* _INPUT DATA_
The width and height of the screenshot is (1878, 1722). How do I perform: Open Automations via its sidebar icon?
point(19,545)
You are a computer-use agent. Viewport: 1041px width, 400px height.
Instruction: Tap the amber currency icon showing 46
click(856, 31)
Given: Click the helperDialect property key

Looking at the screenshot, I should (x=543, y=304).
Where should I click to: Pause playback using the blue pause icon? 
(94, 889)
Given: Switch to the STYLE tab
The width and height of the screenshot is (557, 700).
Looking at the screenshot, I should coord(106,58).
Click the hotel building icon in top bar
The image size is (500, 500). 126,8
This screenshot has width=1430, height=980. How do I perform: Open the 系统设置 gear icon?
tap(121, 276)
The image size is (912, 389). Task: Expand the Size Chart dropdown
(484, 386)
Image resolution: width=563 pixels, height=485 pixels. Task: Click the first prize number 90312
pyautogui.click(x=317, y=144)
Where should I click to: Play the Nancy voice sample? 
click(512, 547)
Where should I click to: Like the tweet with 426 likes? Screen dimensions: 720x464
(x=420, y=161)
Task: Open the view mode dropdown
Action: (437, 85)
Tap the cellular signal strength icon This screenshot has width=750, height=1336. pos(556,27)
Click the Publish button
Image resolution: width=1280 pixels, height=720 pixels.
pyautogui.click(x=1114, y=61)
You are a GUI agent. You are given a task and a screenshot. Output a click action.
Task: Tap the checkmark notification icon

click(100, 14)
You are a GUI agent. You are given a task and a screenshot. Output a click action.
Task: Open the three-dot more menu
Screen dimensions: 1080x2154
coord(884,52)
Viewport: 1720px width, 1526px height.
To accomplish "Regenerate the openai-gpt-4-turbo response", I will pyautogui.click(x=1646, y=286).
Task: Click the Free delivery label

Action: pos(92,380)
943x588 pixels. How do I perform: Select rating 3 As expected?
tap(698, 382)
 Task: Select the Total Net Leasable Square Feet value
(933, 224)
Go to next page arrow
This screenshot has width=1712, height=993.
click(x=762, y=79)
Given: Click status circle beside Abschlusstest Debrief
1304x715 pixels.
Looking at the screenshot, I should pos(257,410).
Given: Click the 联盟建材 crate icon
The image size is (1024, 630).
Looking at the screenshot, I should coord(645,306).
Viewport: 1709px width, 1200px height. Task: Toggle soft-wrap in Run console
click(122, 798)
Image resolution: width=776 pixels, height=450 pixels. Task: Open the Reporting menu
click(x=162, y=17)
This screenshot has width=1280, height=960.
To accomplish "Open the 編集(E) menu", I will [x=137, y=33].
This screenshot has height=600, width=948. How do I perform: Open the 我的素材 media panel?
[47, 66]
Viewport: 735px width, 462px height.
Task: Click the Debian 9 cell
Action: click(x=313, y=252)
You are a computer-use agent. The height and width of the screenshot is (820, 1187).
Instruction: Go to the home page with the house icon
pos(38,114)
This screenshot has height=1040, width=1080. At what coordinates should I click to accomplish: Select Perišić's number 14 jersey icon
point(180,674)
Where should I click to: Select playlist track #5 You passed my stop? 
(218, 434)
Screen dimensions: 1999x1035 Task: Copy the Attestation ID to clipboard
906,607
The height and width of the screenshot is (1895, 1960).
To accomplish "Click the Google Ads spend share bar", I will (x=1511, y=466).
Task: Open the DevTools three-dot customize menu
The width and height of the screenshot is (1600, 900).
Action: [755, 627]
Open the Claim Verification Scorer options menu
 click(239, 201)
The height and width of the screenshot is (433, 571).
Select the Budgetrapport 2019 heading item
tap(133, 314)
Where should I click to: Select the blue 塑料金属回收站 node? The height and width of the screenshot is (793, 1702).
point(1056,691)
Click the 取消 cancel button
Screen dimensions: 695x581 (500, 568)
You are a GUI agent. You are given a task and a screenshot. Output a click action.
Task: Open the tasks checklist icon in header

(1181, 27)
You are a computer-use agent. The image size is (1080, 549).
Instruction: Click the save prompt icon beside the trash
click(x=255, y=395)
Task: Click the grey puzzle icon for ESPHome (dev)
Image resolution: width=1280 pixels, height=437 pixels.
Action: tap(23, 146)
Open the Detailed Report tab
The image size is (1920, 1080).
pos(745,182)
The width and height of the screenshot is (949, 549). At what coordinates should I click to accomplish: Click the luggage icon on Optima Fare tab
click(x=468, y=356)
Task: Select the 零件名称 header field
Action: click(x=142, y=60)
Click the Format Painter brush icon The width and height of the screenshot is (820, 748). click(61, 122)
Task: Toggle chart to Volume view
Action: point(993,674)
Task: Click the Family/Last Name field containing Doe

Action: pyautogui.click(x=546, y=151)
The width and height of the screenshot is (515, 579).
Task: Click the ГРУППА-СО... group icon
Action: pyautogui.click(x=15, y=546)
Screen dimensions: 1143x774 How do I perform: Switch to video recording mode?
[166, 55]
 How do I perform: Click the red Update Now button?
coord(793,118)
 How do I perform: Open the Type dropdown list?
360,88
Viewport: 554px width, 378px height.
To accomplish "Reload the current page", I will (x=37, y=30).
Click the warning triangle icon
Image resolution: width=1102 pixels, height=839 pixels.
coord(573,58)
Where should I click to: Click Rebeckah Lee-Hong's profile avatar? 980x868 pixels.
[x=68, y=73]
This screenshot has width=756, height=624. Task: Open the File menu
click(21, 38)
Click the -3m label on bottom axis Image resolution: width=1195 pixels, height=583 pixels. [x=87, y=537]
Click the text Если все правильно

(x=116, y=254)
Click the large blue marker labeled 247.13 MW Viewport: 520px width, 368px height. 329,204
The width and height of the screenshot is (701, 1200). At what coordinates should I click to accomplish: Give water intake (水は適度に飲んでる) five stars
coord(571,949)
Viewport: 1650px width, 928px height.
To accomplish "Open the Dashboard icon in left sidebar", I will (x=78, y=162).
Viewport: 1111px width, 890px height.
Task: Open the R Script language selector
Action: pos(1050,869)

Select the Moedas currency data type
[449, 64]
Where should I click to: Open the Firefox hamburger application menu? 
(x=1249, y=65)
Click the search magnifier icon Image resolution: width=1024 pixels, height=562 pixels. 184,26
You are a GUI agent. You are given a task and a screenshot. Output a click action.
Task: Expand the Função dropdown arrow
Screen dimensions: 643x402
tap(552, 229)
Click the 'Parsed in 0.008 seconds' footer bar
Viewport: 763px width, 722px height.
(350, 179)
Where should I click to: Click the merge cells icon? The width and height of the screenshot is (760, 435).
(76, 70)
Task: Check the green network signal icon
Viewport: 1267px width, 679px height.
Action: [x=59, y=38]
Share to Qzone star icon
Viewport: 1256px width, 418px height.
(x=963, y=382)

* _EXERCISE INSTRUCTIONS_
Would you give the number of lines in this listing that include "computer"? Only the number, please.

* _THE COMPLETED TASK_
3